L’organe exécutif de l’UE maintient toutefois que « les dirigeants politiques égyptiens ont pris plusieurs mesures mettant davantage l’accent sur l’importance du respect des droits de l’homme » au cours des dernières années.

Au début du mois, l’Égypte a laissé flotter sa monnaie et a annoncé un accord avec le Fonds monétaire international pour augmenter son prêt de sauvetage de 3 à 8 milliards de dollars, afin de soutenir une économie frappée par une pénurie stupéfiante de devises étrangères et une inflation galopante.

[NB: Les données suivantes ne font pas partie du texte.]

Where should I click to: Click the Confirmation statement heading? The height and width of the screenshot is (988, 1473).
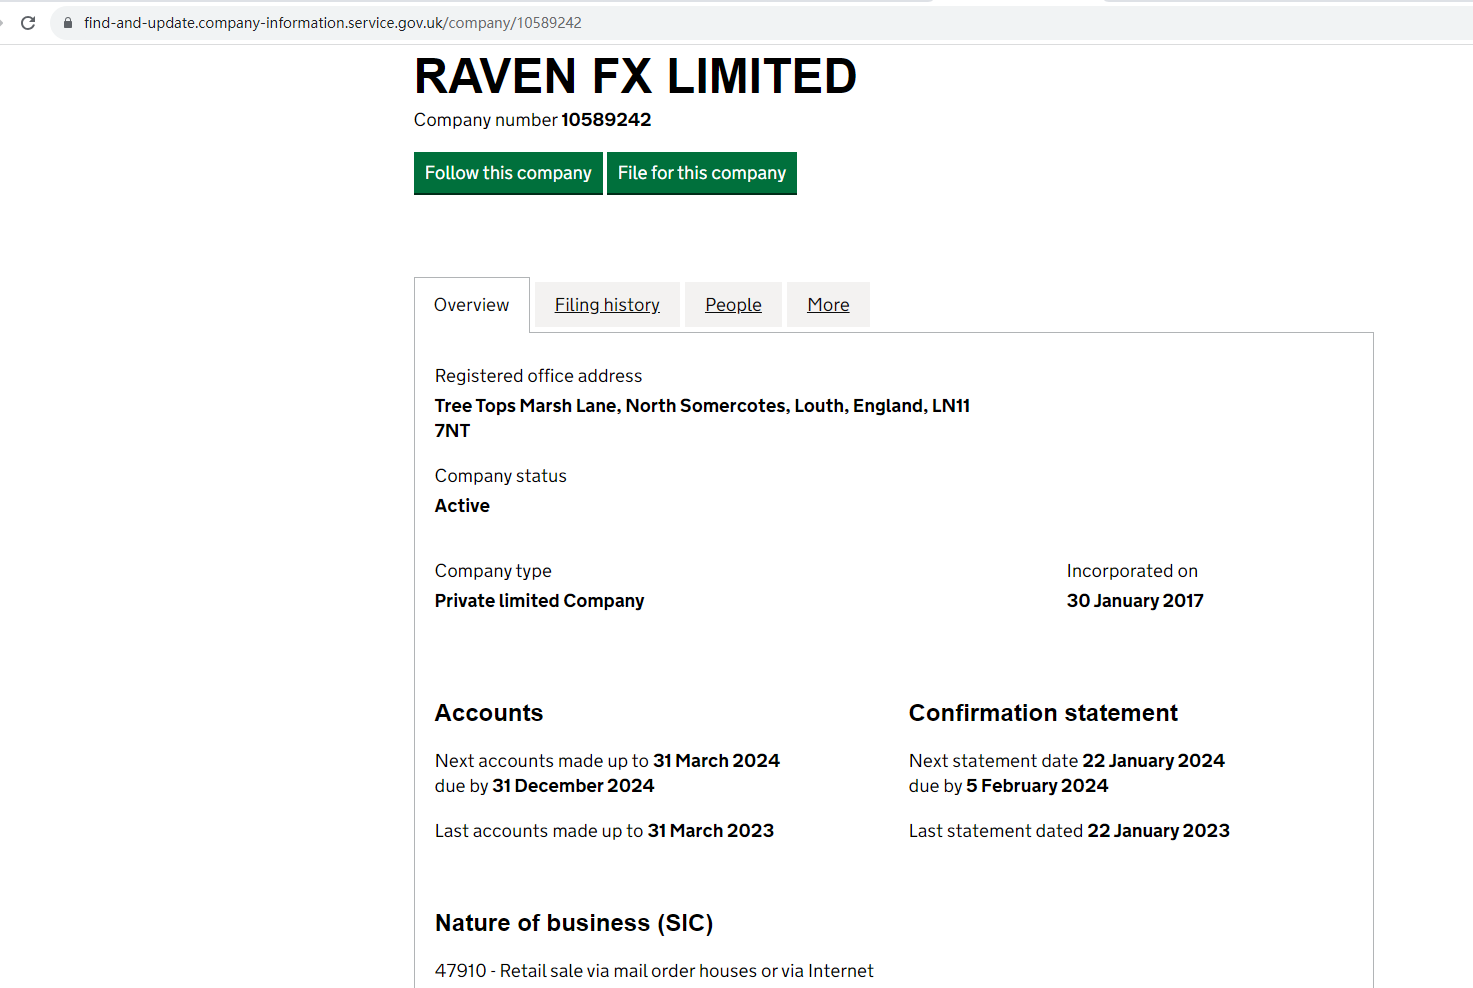point(1042,713)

Les caisses du Caire seront également renflouées par 35 milliards de dollars provenant d’un projet massif impliquant un consortium émirati pour développer conjointement la ville méditerranéenne de Ras el-Hekma.

Depuis son arrivée au pouvoir en 2013, le président égyptien Abdel Fattah el-Sissi s’est fortement appuyé sur les États arabes du Golfe, dont on estime que plus de 100 milliards de dollars sont entrés en Égypte sous la forme de dépôts à la banque centrale, d’aide au carburant et d’autres formes de soutien.